In [1]:
import blocksci

In [2]:
import pandas as pd
import matplotlib.pyplot as plt
import numpy as np
import seaborn as sns

In [3]:
import collections
import random

In [4]:
import utils

In [5]:
import analysis

In [6]:
import gc

In [7]:
import joblib

In [8]:
from utils import grouper

In [9]:
chain = blocksci.Blockchain(utils.blocksci_config())

In [10]:
my_cm = blocksci.cluster.ClusterManager(utils.latest_clustering(), chain)

In [11]:
stored_txes = blocksci.GroundTruth(utils.remaining_txes(), chain)

In [12]:
datestring = "20210803"

In [13]:
datestring_new = "20210809"

In [14]:
converter = blocksci.CurrencyConverter()

'Exchange rates are provided by CoinDesk (https://www.coindesk.com/price/).'

### Create a clustering with the Global Meiklejohn heuristic

In [15]:
meiklejohn_heuristic = blocksci.heuristics.change.meiklejohn_global.unique_index

In [None]:
%time mj_indizes = stored_txes.transactions().map(lambda tx: meiklejohn_heuristic(tx))

In [18]:
txes_to_merge = []
timestamps = []

for tx_index, prediction in zip(
    stored_txes.transactions().index,
    mj_indizes
):
        
    if prediction == -1:
        continue
    else:
        assert prediction in (0, 1)
        txes_to_merge.append((tx_index, prediction))

In [19]:
len(txes_to_merge)

168474519

In [20]:
len(txes_to_merge) / stored_txes.transactions().size

0.5440751086536999

In [21]:
np.save("/home/ubuntu/Data/full-prediction/{}-global-meiklejohn-txes-to-cluster.npy".format(datestring_new), txes_to_merge)

In [22]:
del mj_indizes

In [None]:
# no need to regenerate, may want to keep certain data
assert False

In [15]:
txes_to_merge = np.load("/home/ubuntu/Data/full-prediction/{}-global-meiklejohn-txes-to-cluster.npy".format(datestring_new))

In [16]:
refined_clustering_mj = blocksci.cluster.ClusterManager.refine_clustering("/home/ubuntu/Data/clusters/{}-meiklejohn-global".format(datestring_new), utils.latest_clustering(), txes_to_merge, chain)

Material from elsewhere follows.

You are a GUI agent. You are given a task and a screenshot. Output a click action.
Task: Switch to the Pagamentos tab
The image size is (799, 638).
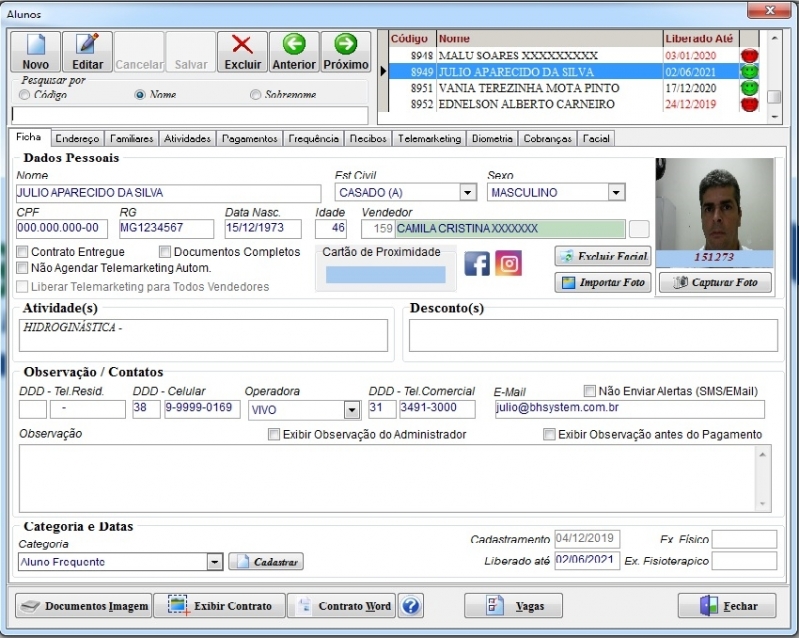pos(250,139)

Refining clustering at path /home/ubuntu/Data/clusters/20210715-base-clustering.
100.00% done
Successfully stored cluster data at /home/ubuntu/Data/clusters/20210809-meiklejohn-global
Serializing cluster tx counts.
Flattening cluster tx vector.
Tx counts match.
Serializing transaction IDs.
Computing transaction offsets.
Serializing cluster tx offsets.


## Cluster Collapse

In [17]:
my_cm.clusters().size

658522992

In [25]:
refined_clustering_mj = blocksci.cluster.ClusterManager("/home/ubuntu/Data/clusters/{}-meiklejohn-global".format(datestring_new), chain)

In [18]:
refined_clustering_mj.clusters().size

501238058

### Check for Mt. Gox cluster collapse

In [19]:
mtgox_address = chain.address_from_string("1LNWw6yCxkUmkhArb2Nf2MPw6vG7u5WG7q")

In [20]:
mt_gox_before = my_cm.clusters()[my_cm.cluster_with_address(mtgox_address).index]

In [21]:
mt_gox_before.tx_count, mt_gox_before.type_equiv_size, len(mt_gox_before)

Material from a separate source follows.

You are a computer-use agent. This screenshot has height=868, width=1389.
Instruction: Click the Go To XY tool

(4161568, 13214890, 13201430)

In [22]:
mt_gox_before.index

221

In [23]:
mt_gox_mj = refined_clustering_mj.clusters()[refined_clustering_mj.cluster_with_address(mtgox_address).index]

In [24]:
mt_gox_mj.index

220

In [25]:
mt_gox_mj.tx_count, mt_gox_mj.type_equiv_size, len(mt_gox_mj)

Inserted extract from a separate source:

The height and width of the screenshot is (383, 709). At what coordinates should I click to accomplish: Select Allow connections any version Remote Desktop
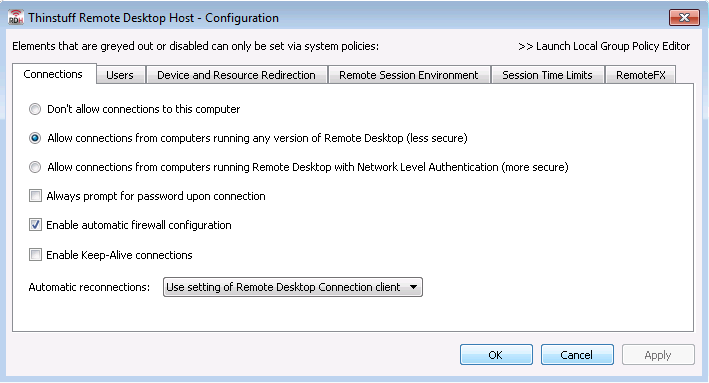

(133088283, 448471396, 298436086)

### Check for large cluster (over 10 million type equiv addresses)

In [26]:
largest_cluster_before = my_cm.clusters().where(lambda x: x.type_equiv_size > 10000000).to_list()

In [27]:
largest_cluster_mj = refined_clustering_mj.clusters().where(lambda x: x.type_equiv_size > 10000000).to_list()

In [28]:
for cluster in largest_cluster_before:
    print(cluster.index, cluster.type_equiv_size, cluster.tx_count)
del cluster

221 13214890 4161568
34508 34534228 8851845


In [29]:
for cluster in largest_cluster_mj:
    print(cluster.index, len(cluster), cluster.tx_count)
del cluster

220 298436086 133088283


### Full cluster dataset

In [30]:
import yaml

In [31]:
with open('walletexplorer.yaml') as f:
    cluster_tags = yaml.safe_load(f)

In [32]:
cluster_tags = cluster_tags['tags']

In [33]:
more_clusters = {}
for entry in cluster_tags:
    more_clusters[entry['label']] = entry['address']

In [34]:
new_clusters_mj = collections.defaultdict(list)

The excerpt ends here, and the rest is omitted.